The Palestinians launched today more than 160 rockets, mostly at civilian targets, at ranges far beyond the 75km achieved in the 2012 Pillar of Defense – the last cycle of violence between the two sides. The Israeli side launched about 200 attacks at terrorist targets in Gaza as part of the operation code named “Defensive Edge”. The Israel Air Force, Navy vessels and army tanks pounded terrorist operatives and commanders, rocket sites, ammunition stockpiles and attack tunnels throughout the Gaza strip. In addition, according to the IAF sources, at least three targets struck were identified as ‘air defense assets’, (probably Man portable air defense systems – MANPADS).

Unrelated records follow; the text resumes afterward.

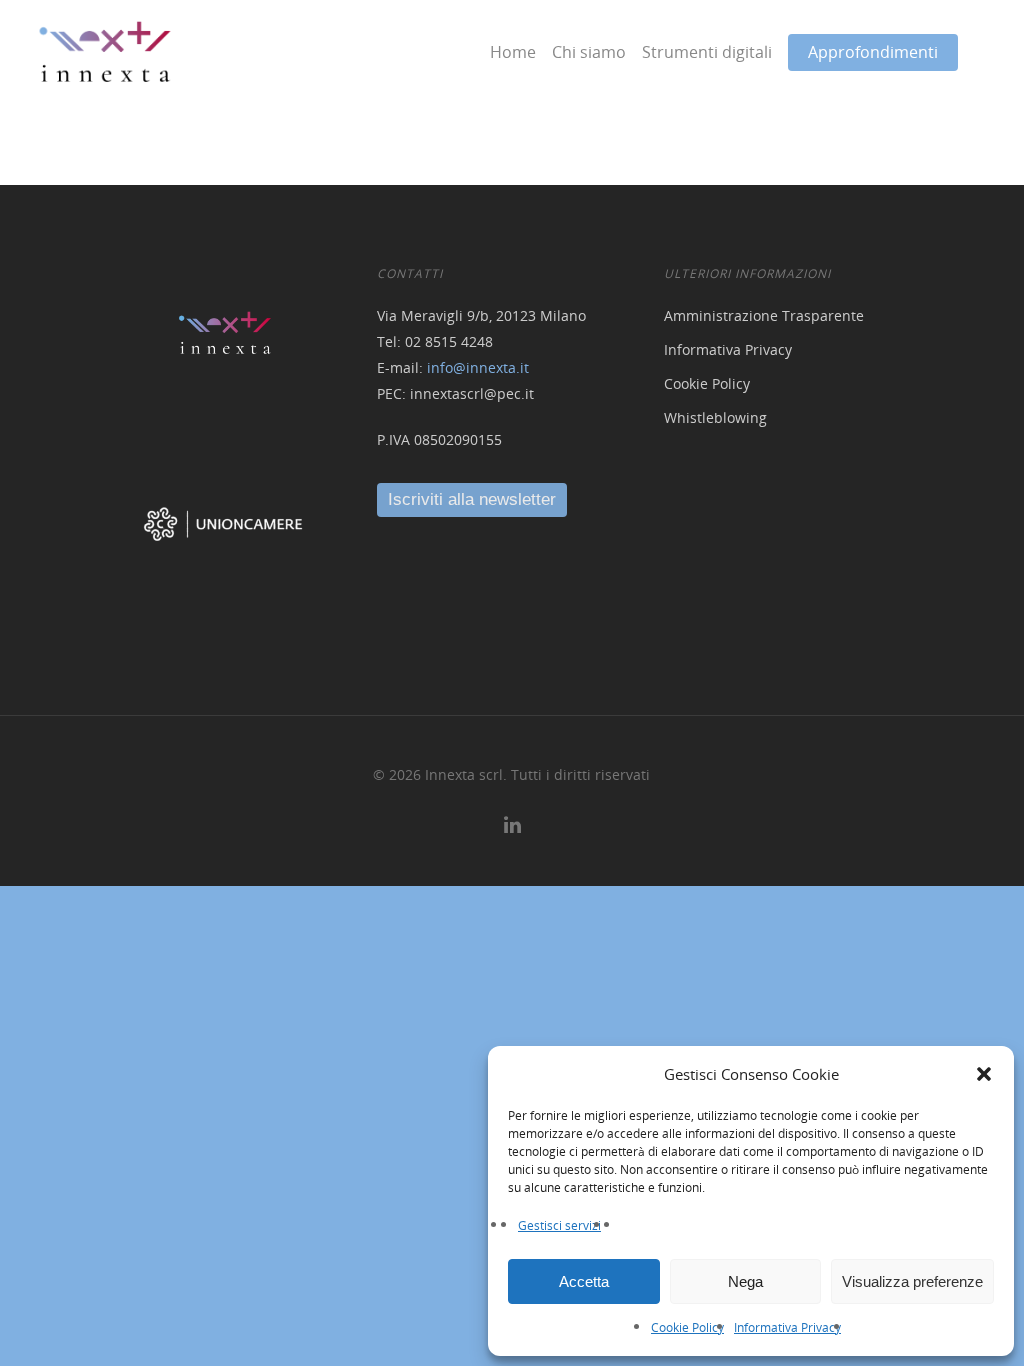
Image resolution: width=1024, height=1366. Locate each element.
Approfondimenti (873, 52)
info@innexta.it (478, 367)
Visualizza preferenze (912, 1281)
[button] (984, 1074)
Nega (745, 1281)
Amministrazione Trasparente (764, 315)
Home (513, 52)
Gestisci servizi (559, 1225)
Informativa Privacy (787, 1327)
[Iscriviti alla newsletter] (472, 499)
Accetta (584, 1281)
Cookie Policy (687, 1327)
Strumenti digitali (707, 52)
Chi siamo (589, 52)
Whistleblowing (715, 417)
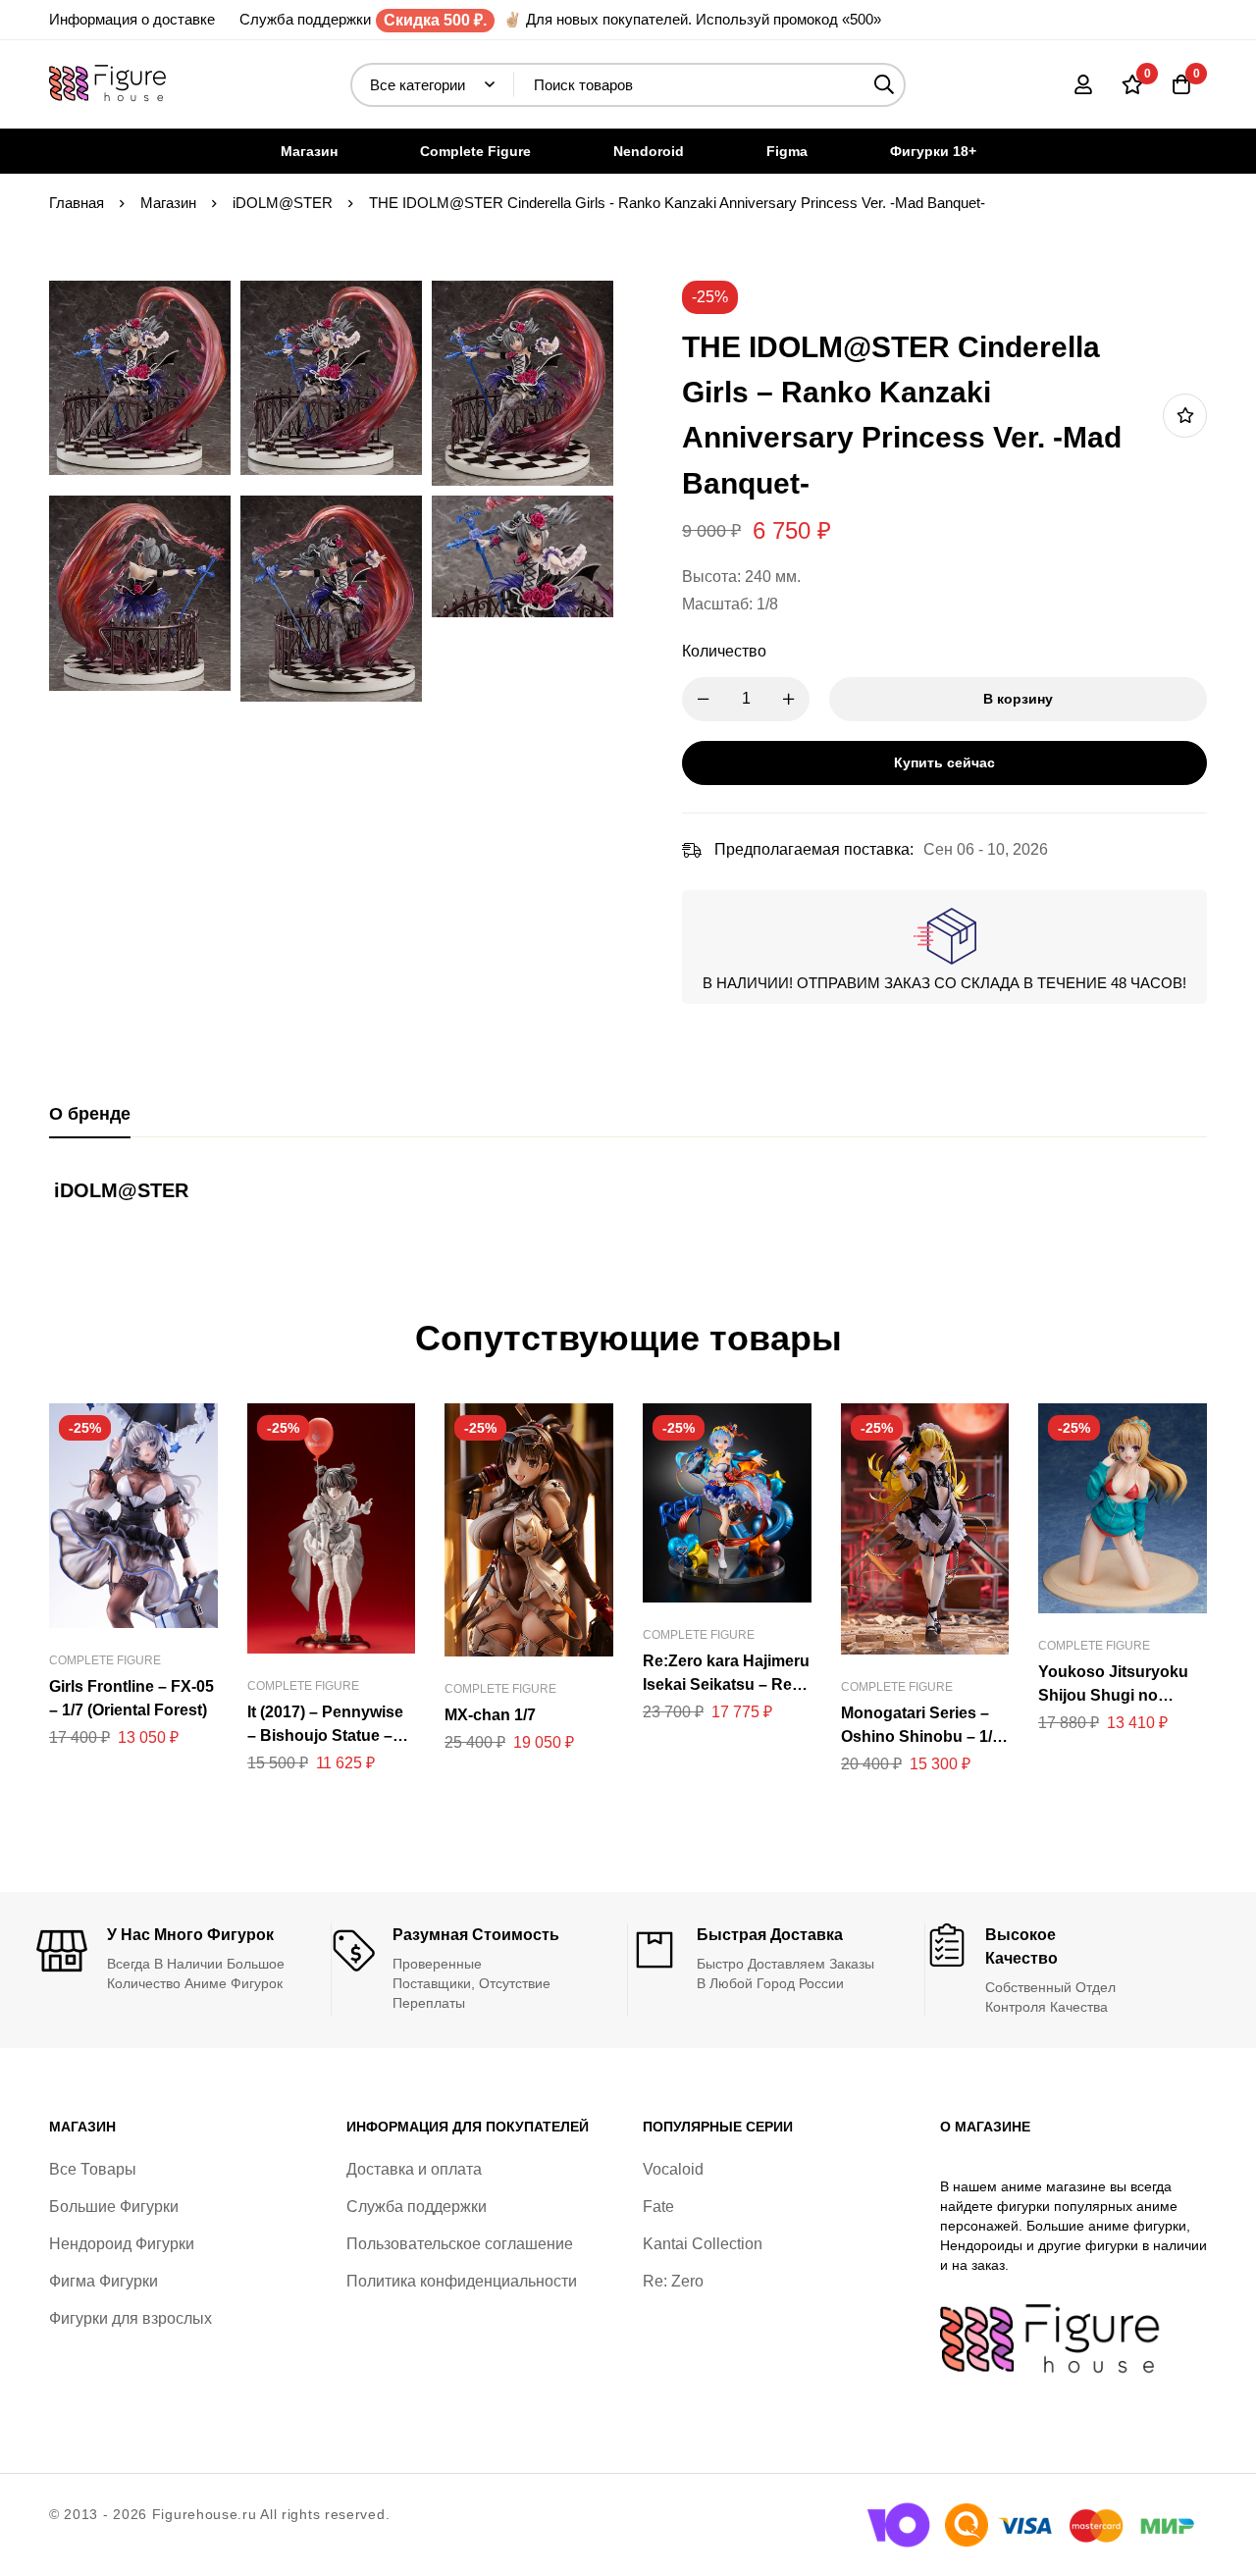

While Israel have shown signs of restraints in escalating the conflict, at least at the initial phase, In addition to 122mm ‘GRAD’ rockets and the 300mm M75 and Fajr 3 rockets, Hamas has introduced a new rocket designated R160. Israeli inspection of the remains of the rocket determines it was a Syrian made 302mm rocket, capable of maximum range of 160 km, 40 such rockets were found on the KLOS-C cargo vessel seized by the Israel Navy in March 2014. On that attack on the city of Hadera, on Israel’s coastal plain, the rocket flew over 125 km but hit an empty parking lot causing no damage.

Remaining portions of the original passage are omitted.